Task description » Rewrite the lines below as a Markdown table with the columns "Row" and "Line", giving each line a row number and leaving out any blank lines.

(Source records)
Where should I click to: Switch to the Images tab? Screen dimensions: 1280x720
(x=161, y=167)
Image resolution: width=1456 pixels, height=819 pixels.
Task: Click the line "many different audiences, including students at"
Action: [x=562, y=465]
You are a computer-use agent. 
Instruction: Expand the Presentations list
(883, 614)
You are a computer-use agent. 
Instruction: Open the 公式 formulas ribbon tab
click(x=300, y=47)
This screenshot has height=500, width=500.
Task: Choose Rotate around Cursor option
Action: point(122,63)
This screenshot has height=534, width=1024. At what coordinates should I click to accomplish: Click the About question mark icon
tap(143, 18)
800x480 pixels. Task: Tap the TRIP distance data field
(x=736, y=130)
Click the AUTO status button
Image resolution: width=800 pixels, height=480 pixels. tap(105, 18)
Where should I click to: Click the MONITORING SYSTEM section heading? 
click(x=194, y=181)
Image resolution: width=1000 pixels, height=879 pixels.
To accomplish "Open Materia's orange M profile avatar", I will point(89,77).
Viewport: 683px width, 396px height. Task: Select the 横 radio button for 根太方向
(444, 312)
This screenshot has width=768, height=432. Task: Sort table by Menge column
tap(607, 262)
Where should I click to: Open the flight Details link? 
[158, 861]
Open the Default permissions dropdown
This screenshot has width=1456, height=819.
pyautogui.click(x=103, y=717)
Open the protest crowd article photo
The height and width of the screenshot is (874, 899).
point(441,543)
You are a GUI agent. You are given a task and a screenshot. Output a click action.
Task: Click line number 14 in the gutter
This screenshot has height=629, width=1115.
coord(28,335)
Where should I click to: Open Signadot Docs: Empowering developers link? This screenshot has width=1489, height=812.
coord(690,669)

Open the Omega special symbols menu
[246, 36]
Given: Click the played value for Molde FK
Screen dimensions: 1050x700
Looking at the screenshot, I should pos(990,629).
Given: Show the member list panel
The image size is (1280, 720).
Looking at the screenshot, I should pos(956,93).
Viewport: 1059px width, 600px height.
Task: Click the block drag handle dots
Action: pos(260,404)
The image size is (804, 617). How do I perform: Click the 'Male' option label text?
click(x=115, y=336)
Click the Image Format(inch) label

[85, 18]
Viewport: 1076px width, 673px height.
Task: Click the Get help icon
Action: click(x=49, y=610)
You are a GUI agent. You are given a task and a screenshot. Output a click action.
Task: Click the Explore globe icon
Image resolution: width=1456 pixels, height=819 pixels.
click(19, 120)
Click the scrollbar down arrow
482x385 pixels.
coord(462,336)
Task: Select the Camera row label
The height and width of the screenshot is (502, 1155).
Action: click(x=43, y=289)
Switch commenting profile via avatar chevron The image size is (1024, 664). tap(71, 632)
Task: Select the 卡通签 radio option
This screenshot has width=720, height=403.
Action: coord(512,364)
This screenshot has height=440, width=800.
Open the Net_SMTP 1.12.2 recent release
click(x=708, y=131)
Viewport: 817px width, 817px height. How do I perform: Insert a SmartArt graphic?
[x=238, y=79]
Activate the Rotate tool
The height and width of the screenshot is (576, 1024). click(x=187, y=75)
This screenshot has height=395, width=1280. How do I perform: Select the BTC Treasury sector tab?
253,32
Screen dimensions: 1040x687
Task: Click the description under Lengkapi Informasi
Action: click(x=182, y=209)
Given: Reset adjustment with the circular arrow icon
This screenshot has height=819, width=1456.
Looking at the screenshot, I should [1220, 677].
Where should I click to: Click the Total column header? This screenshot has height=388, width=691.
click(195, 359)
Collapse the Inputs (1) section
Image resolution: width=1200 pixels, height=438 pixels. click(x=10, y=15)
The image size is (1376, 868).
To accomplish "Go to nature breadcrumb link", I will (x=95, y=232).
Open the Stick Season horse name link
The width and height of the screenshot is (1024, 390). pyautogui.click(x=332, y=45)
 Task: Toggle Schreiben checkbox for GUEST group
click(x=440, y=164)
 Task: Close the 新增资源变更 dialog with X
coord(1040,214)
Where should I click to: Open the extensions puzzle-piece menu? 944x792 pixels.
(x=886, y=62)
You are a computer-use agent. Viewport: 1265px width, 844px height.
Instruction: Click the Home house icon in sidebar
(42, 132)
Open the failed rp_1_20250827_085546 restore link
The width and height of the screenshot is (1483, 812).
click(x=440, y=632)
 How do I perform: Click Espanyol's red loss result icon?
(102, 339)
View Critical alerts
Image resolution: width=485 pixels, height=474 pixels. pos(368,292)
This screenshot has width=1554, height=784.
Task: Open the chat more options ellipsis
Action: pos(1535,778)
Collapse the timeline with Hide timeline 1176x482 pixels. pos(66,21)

Solution below »
| Row | Line |
|---|---|
| 1 | Where should I click to: Switch to the Images tab? Screen dimensions: 1280x720 |
| 2 | (x=161, y=167) |
| 3 | Image resolution: width=1456 pixels, height=819 pixels. |
| 4 | Task: Click the line "many different audiences, including students at" |
| 5 | Action: [x=562, y=465] |
| 6 | You are a computer-use agent.  |
| 7 | Instruction: Expand the Presentations list |
| 8 | (883, 614) |
| 9 | You are a computer-use agent.  |
| 10 | Instruction: Open the 公式 formulas ribbon tab |
| 11 | click(x=300, y=47) |
| 12 | This screenshot has height=500, width=500. |
| 13 | Task: Choose Rotate around Cursor option |
| 14 | Action: point(122,63) |
| 15 | This screenshot has height=534, width=1024. At what coordinates should I click to accomplish: Click the About question mark icon |
| 16 | tap(143, 18) |
| 17 | 800x480 pixels. Task: Tap the TRIP distance data field |
| 18 | (x=736, y=130) |
| 19 | Click the AUTO status button |
| 20 | Image resolution: width=800 pixels, height=480 pixels. tap(105, 18) |
| 21 | Where should I click to: Click the MONITORING SYSTEM section heading?  |
| 22 | click(x=194, y=181) |
| 23 | Image resolution: width=1000 pixels, height=879 pixels. |
| 24 | To accomplish "Open Materia's orange M profile avatar", I will point(89,77). |
| 25 | Viewport: 683px width, 396px height. Task: Select the 横 radio button for 根太方向 |
| 26 | (444, 312) |
| 27 | This screenshot has width=768, height=432. Task: Sort table by Menge column |
| 28 | tap(607, 262) |
| 29 | Where should I click to: Open the flight Details link?  |
| 30 | [158, 861] |
| 31 | Open the Default permissions dropdown |
| 32 | This screenshot has width=1456, height=819. |
| 33 | pyautogui.click(x=103, y=717) |
| 34 | Open the protest crowd article photo |
| 35 | The height and width of the screenshot is (874, 899). |
| 36 | point(441,543) |
| 37 | You are a GUI agent. You are given a task and a screenshot. Output a click action. |
| 38 | Task: Click line number 14 in the gutter |
| 39 | This screenshot has height=629, width=1115. |
| 40 | coord(28,335) |
| 41 | Where should I click to: Open Signadot Docs: Empowering developers link? This screenshot has width=1489, height=812. |
| 42 | coord(690,669) |
| 43 | Open the Omega special symbols menu |
| 44 | [246, 36] |
| 45 | Given: Click the played value for Molde FK |
| 46 | Screen dimensions: 1050x700 |
| 47 | Looking at the screenshot, I should pos(990,629). |
| 48 | Given: Show the member list panel |
| 49 | The image size is (1280, 720). |
| 50 | Looking at the screenshot, I should pos(956,93). |
| 51 | Viewport: 1059px width, 600px height. |
| 52 | Task: Click the block drag handle dots |
| 53 | Action: pos(260,404) |
| 54 | The image size is (804, 617). How do I perform: Click the 'Male' option label text? |
| 55 | click(x=115, y=336) |
| 56 | Click the Image Format(inch) label |
| 57 | [85, 18] |
| 58 | Viewport: 1076px width, 673px height. |
| 59 | Task: Click the Get help icon |
| 60 | Action: click(x=49, y=610) |
| 61 | You are a GUI agent. You are given a task and a screenshot. Output a click action. |
| 62 | Task: Click the Explore globe icon |
| 63 | Image resolution: width=1456 pixels, height=819 pixels. |
| 64 | click(19, 120) |
| 65 | Click the scrollbar down arrow |
| 66 | 482x385 pixels. |
| 67 | coord(462,336) |
| 68 | Task: Select the Camera row label |
| 69 | The height and width of the screenshot is (502, 1155). |
| 70 | Action: click(x=43, y=289) |
| 71 | Switch commenting profile via avatar chevron The image size is (1024, 664). tap(71, 632) |
| 72 | Task: Select the 卡通签 radio option |
| 73 | This screenshot has width=720, height=403. |
| 74 | Action: coord(512,364) |
| 75 | This screenshot has height=440, width=800. |
| 76 | Open the Net_SMTP 1.12.2 recent release |
| 77 | click(x=708, y=131) |
| 78 | Viewport: 817px width, 817px height. How do I perform: Insert a SmartArt graphic? |
| 79 | [x=238, y=79] |
| 80 | Activate the Rotate tool |
| 81 | The height and width of the screenshot is (576, 1024). click(x=187, y=75) |
| 82 | This screenshot has height=395, width=1280. How do I perform: Select the BTC Treasury sector tab? |
| 83 | 253,32 |
| 84 | Screen dimensions: 1040x687 |
| 85 | Task: Click the description under Lengkapi Informasi |
| 86 | Action: click(x=182, y=209) |
| 87 | Given: Reset adjustment with the circular arrow icon |
| 88 | This screenshot has height=819, width=1456. |
| 89 | Looking at the screenshot, I should [1220, 677]. |
| 90 | Where should I click to: Click the Total column header? This screenshot has height=388, width=691. |
| 91 | click(195, 359) |
| 92 | Collapse the Inputs (1) section |
| 93 | Image resolution: width=1200 pixels, height=438 pixels. click(x=10, y=15) |
| 94 | The image size is (1376, 868). |
| 95 | To accomplish "Go to nature breadcrumb link", I will (x=95, y=232). |
| 96 | Open the Stick Season horse name link |
| 97 | The width and height of the screenshot is (1024, 390). pyautogui.click(x=332, y=45) |
| 98 |  Task: Toggle Schreiben checkbox for GUEST group |
| 99 | click(x=440, y=164) |
| 100 |  Task: Close the 新增资源变更 dialog with X |
| 101 | coord(1040,214) |
| 102 | Where should I click to: Open the extensions puzzle-piece menu? 944x792 pixels. |
| 103 | (x=886, y=62) |
| 104 | You are a computer-use agent. Viewport: 1265px width, 844px height. |
| 105 | Instruction: Click the Home house icon in sidebar |
| 106 | (42, 132) |
| 107 | Open the failed rp_1_20250827_085546 restore link |
| 108 | The width and height of the screenshot is (1483, 812). |
| 109 | click(x=440, y=632) |
| 110 |  How do I perform: Click Espanyol's red loss result icon? |
| 111 | (102, 339) |
| 112 | View Critical alerts |
| 113 | Image resolution: width=485 pixels, height=474 pixels. pos(368,292) |
| 114 | This screenshot has width=1554, height=784. |
| 115 | Task: Open the chat more options ellipsis |
| 116 | Action: pos(1535,778) |
| 117 | Collapse the timeline with Hide timeline 1176x482 pixels. pos(66,21) |